Figure 3
From: TRIP-Br2 promotes oncogenesis in nude mice and is frequently overexpressed in multiple human tumors
Overexpression of TRIP-Br2-HA confers anchorage-independent growth on soft agar and induces tumors in nude mice (nu/nu). (A) Anchorage-independent growth of NIH3T3vector-only, NIH3T3TRIP-Br1-HA and NIH3T3TRIP-Br2-HA was assessed by colony formation in soft agar. The error bars represent the standard deviations of three independent experiments performed in triplicates. PC3 cells were used as a positive control. V: Vector-only clones; R1: TRIP-Br1-HA-overexpressing clones; R2: TRIP-Br2-HA-overexpressing clones. (B) Upper panel: Results of a representative experiment in which NIH3T3TRIP-Br2-HA and NIH3T3vector-only fibroblasts were subcutaneously injected into the left and right flanks of nude mice, respectively.

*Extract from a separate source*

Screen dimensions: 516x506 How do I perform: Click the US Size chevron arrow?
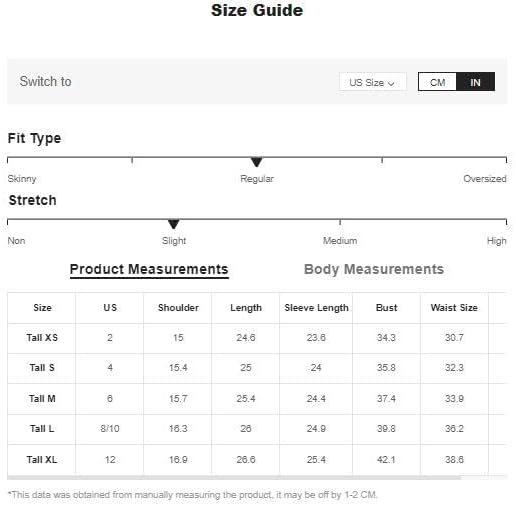(x=391, y=83)
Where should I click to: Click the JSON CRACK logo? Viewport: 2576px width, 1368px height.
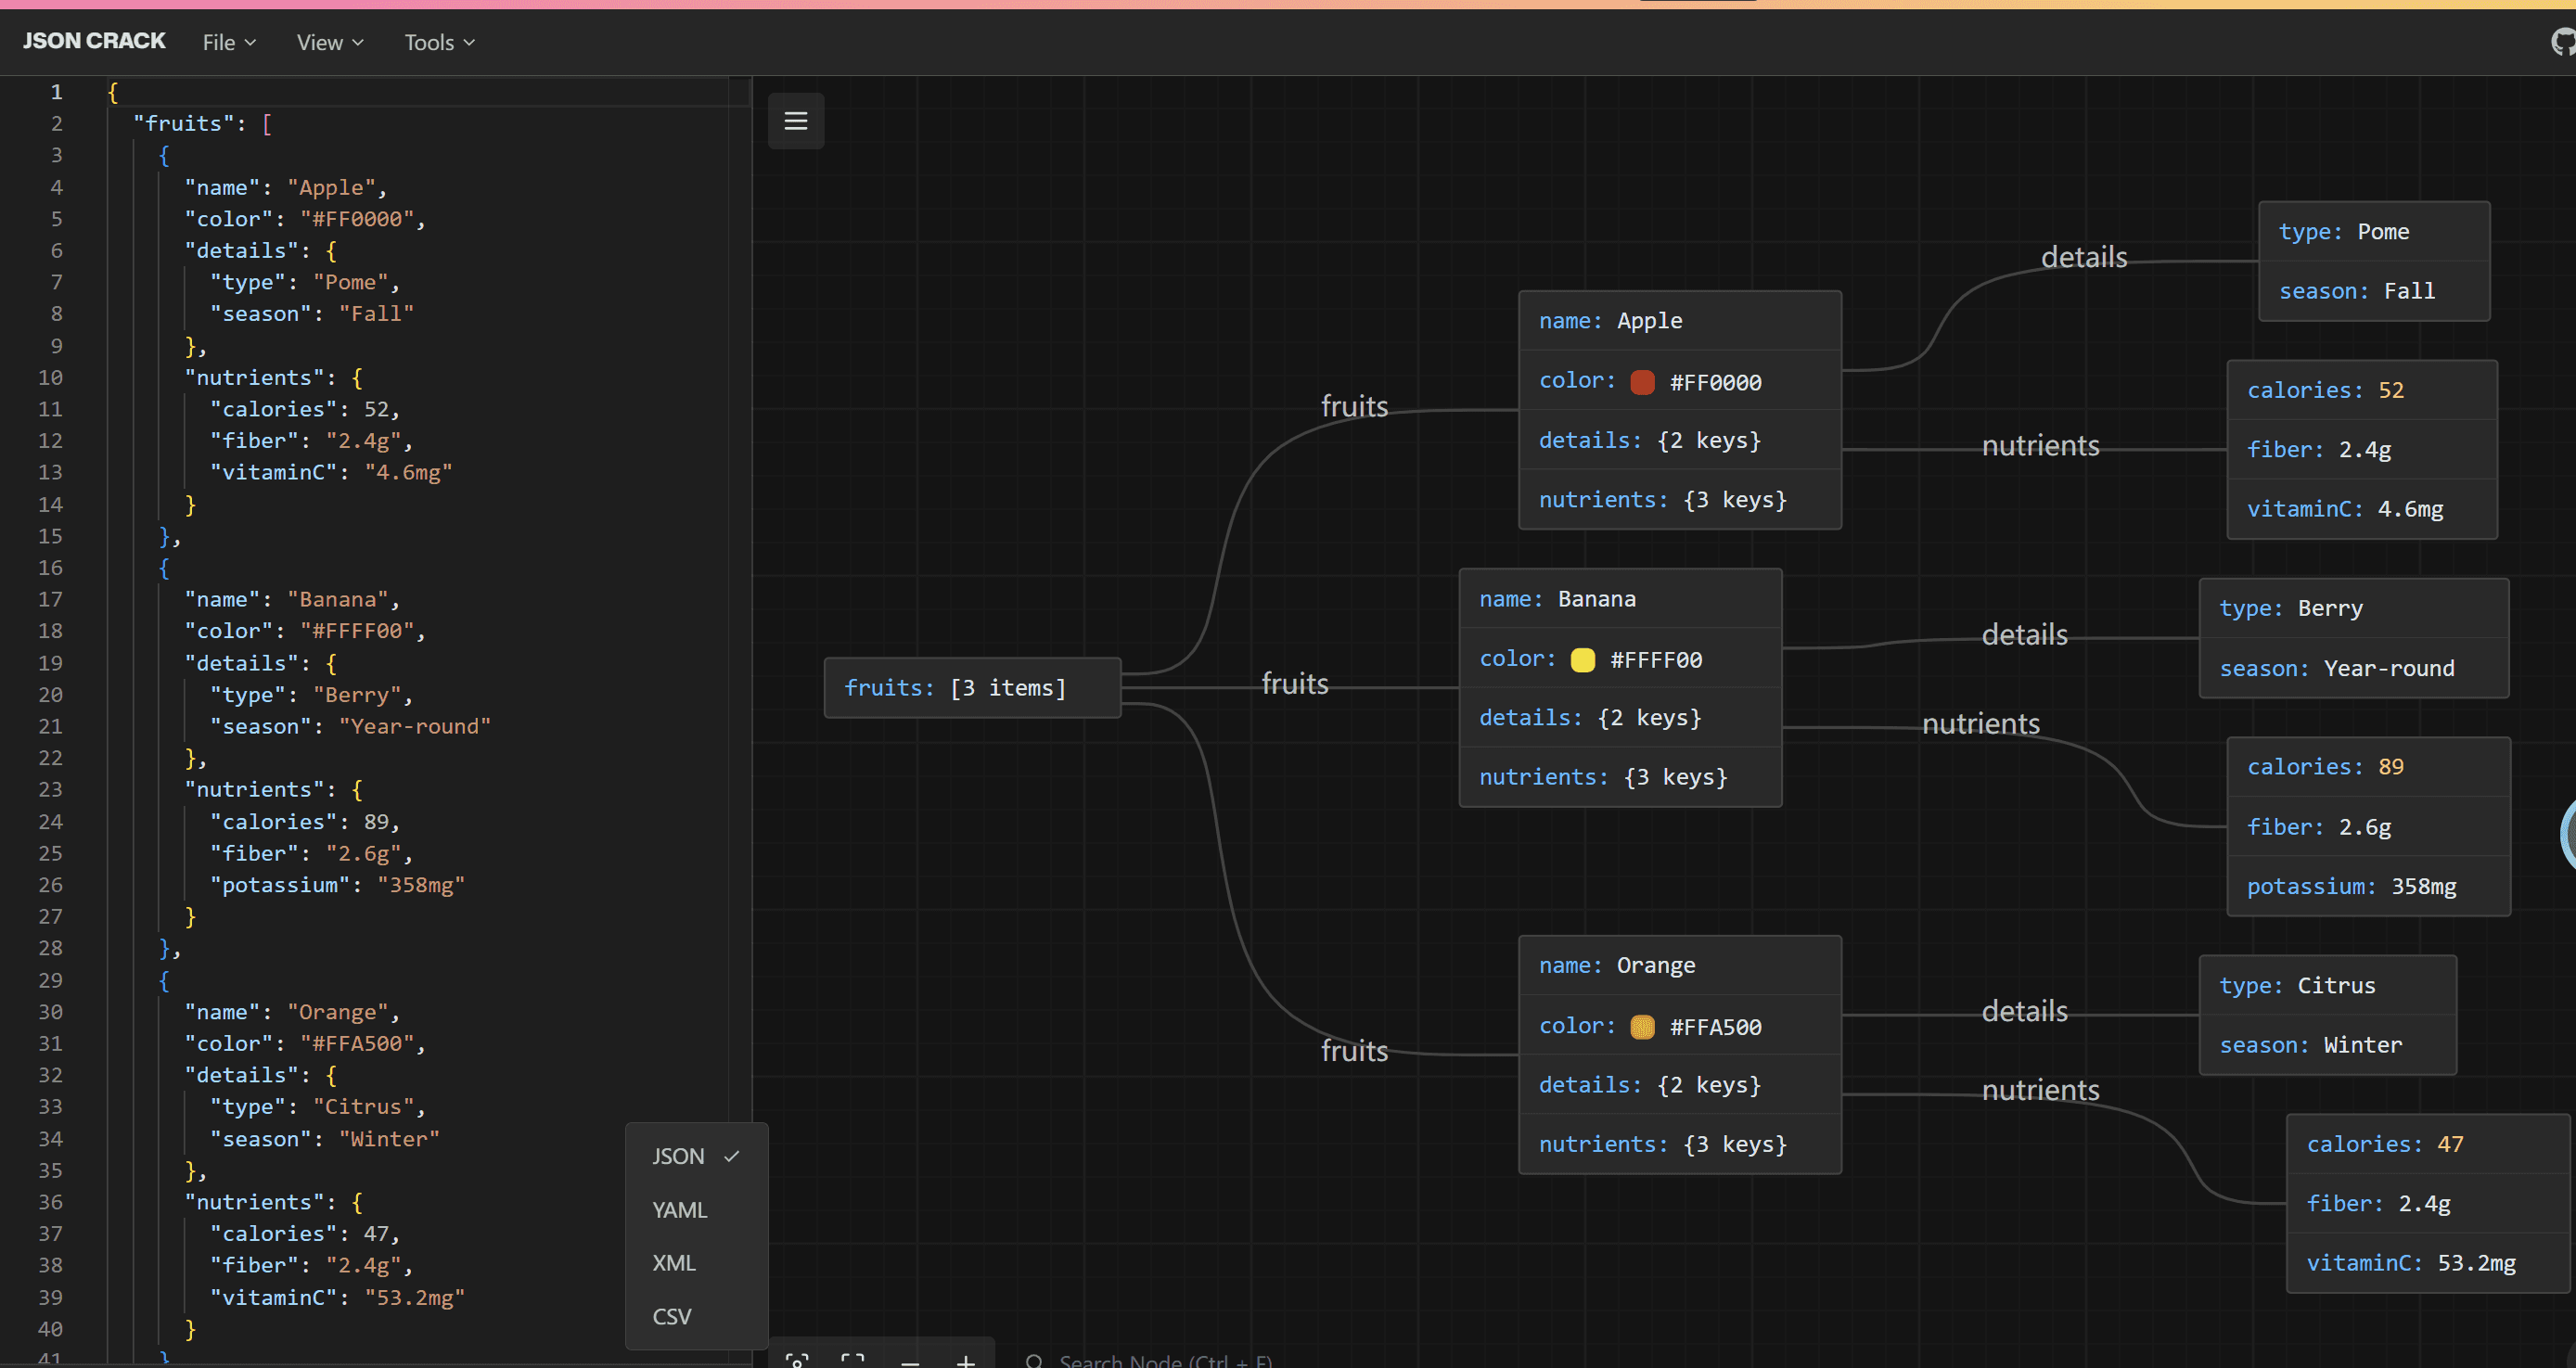click(94, 41)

Lower panel: Average tumor ellipsoid volume over 25 days post-subcutaneous injection was calculated, and the animals were subsequently sacrificed. (C) Histological analyses of excised tumors indicated the presence of fibrosarcomas. (D) Western blot (Upper panel) and immunohistochemical analyses (Lower panel) of excised tumors showed expression of TRIP-Br2-HA. Immunopositive staining for TRIP-Br2-HA is represented by the brown color against the hematoxylin (blue) counterstain. Data was obtained from three independent experiments that were performed in triplicates.